I would say now that the so-called Irish Literary movement which purported to be so frightfully Irish and racy of the Celtic soil was a thoroughgoing English-bred lie. (Collected Pruse, p.13.)

When I came to Dublin the Irish Literary affair was booming. It was the notion that Dublin was a literary metropolis and Ireland, as invented and patented by Yeats, Lady Gregory and Synge, a spiritual entity. (Collected Pruse, p.14-15.)
The Irish audience that I came into contact with tried to draw out of me everything that was loud, journalistic and untrue. Such as:

"My soul was an old horse
Offered for sale in twenty fairs."

Anthologists everywhere keep asking for this ... What the alleged poetry-lover loved was the Irishness of the thing. Irishness is a [16] form of anti-art. A way of posing as a poet without actually being one. (Collected Pruse, p;16.)

Kavanagh elaborates this last insight cruelly but comically in an essay on Yeats’s protégé, F. R. Higgins, a man from the rich farmlands of County Meath who wrote a kind of crepuscular Leinster pastoral, a mode calculated to exacerbate the later Kavanagh:

He wanted to be what mystically, or poetically, does not exist, an "Irishman". He wanted to be a droll, gallivanting "Irishman". Nearly everything about Higgins would need to be put into inverted commas [...] The word "gallivanting" appears throughout his verse. (November Haggard, 1971, p.19.)

Such Irishness, Kavanagh claimed, was not so much a symptom of achieved identity and cultural integrity as it was a symptom of "provincialism", and as an alternative to such an insincere basis for art, he offered the notion of "parochialism":

Parochialism and provincialism are opposites. The provincial has no mind of his own: he does not trust what his eyes see until he has heard what the metropolis - towards which his eyes are turned has to say ... The parochial mentality, on the other hand, is never in any doubt about the social and artistic validity of his parish. All great civilizations are based on the parish - Greek, Israelite, English. (Collected Pruse, p.282.)

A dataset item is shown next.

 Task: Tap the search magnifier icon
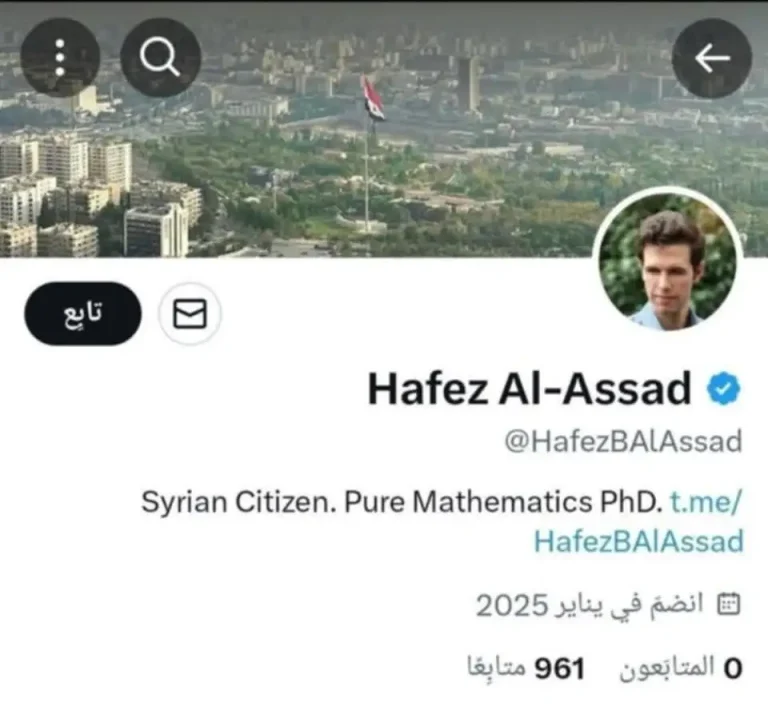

So Kavanagh’s "Epic", the poem which most succinctly defines his theme and his matter, does not deal with the matter of Ireland but the matter of Inniskeen, not with arms and the man in any national sense but with pitchforks and neighbours, with an act of trespass rather than an act of war:

Epic
I have lived in important places, times
When great events were decided, who owned
That half a rood of rock, a no-man’s land
Surrounded by our pitchfork-armed claims.
I heard the Duffys shouting "Damn your soul"
And old McCabe stripped to the waist, seen
Step the plot defying blue cast-steel
"Here is the march along these iron stones" [17]
That was the year of the Munich bother.
Which Was more important? I inclined
To lose my faith in Ballyrush and Gortin
Till Homer’s ghost came whispering to my mind
He said: I made the Iliad from such
A local row. Gods make their own importance.
Collected Poems, 1972, p.136.

  Kavanagh brought us forward from the myths of the revival, certainly, but in order to begin again he had to return us to the matter of Carleton.
  The great and true liberator was, of course, Joyce who, like Tiresias, foresuffered all.